Gaping, she juts her chin forward. “What now?”

“Yeah. This club just ruins everyone.”

“I knew he had an issue with the strip club because of some comment made about stripper glitter, which… no idea, but I didn’t know he spent time with bunnies. Gross.”

“What should I expect, I guess? I don’t have a say in what he does. Or who.”

This surprises Lex, especially when Autumn just takes a swig from the beer bottle she pulled from the fridge. “Uh, yeah, you do. Lay your foot down, and tell him it’s not acceptable. If he doesn’t stop, you’re out.”

“Because that’s worked out for me so far?”

“Is this why you hate the club?”

Licking her lips, she refuses to meet Lex’s eyes. “I don’t hate the club. I hate certain people in it.”

She stands and gives Autumn a small smile. “I hope you decide to join us tonight. If not, I understand.”

W ho are we waiting on?” Felicity asks.

Looking around the large table, Lex sighs. “No one, I guess.”

“Autumn’s not coming then?” Lily asks.

Lex only shared her plan with a few of the women because she knew she’d need backup if Autumn showed.

People to not give her the cold shoulder and help integrate her back into the fold of things.

They don’t really understand Lex’s motivations, but they’re willing to help. That’s all she can really ask for.

“I guess not.”

It hurts that her friend of over twenty years continues to push against them rather than suck it up and show up for Lane’s daughter. For Lane.
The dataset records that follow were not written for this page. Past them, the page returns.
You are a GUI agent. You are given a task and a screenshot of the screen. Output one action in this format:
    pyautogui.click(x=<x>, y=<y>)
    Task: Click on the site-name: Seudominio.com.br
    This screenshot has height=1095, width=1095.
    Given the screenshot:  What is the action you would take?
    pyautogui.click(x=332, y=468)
“Why are we even trying to include her?” Heidi asks. “Doesn’t she basically hate every one of us?”

“I thought she’d want to be part of this.”

“Maybe we can plan something with a smaller group, first,” Lily says. “She might feel pretty pushed away with things lately, and starting smaller might be easier for her.”

“That’s kind of my fault,” Felicity says. “I outed her as someone who wanted to leave the men.”

Melanie holds a hand up. “I have you beat. I threatened to kill her.”

“I backed you up because I was sick of her victim mentality with the kidnapping,” Lex says with a sigh.

“We all were,” Tess Molloy says with a reassuring smile. The former President’s wife has been helpful when it comes to navigating her new responsibilities with Colt’s promotion. “That girl acted like she went through what you did, Lex.”

Shocked. That’s all Autumn got. It was terrible, but it was nothing compared to the scars the others wear.

Melanie with burn marks, Heidi with a scar on her neck from being choked repeatedly with a belt, and Lex with her internal trauma.

The torture she endured likely caused her to miscarry a baby she didn’t know she carried.

Autumn’s shocks, which all four of them received to varying degrees, were nothing in the grand scheme.

“She needed a reality check,” Heidi says. “It was really annoying for those of us who were given more than a couple of tickling shocks.”

There’s no real defending what Autumn did and said, but it’s still hard to hear. “She’s still one of us. She’s been with the club longer than many here, even with the small stint when she left.”

“She treats you like shit,” Melanie says.

Nodding, she sighs. “She’s still one of us. And Lane’s death showed us how important that is. I’d rather try to mend the fence than write her off and have regrets one day.”

“You’re too good of a person,” Goldie says. “I’d have throat punched her. But I’m technically a former old lady.”

“Never,” Lex says with a smile as she gazes at Trunk’s widow. “Goldie, can I ask you something?”

“Sure.”

How do I ask this delicately?

“Are you seeing someone?”

Her eyes widen. “Why would you ask that?”

Pointing over her head, Lex tries to find the best way to explain. “Um, your hair is different. It has been for some time. It’s a little…. smaller? Not quite as puffy.”

Biting her lip, she lowers her voice. “Okay, yes, I’m seeing someone, but it’s not super serious. Just… scratching an itch I can’t quite reach myself anymore.”

Everyone wants details, and Lex hates the sadness in her eyes. She lost the only man she’ll ever truly love, and now she’s forced to settle for something to get her by because she was the one left behind.

And this is why I hope I’m the first to go. But we can both live to ninety before that happens.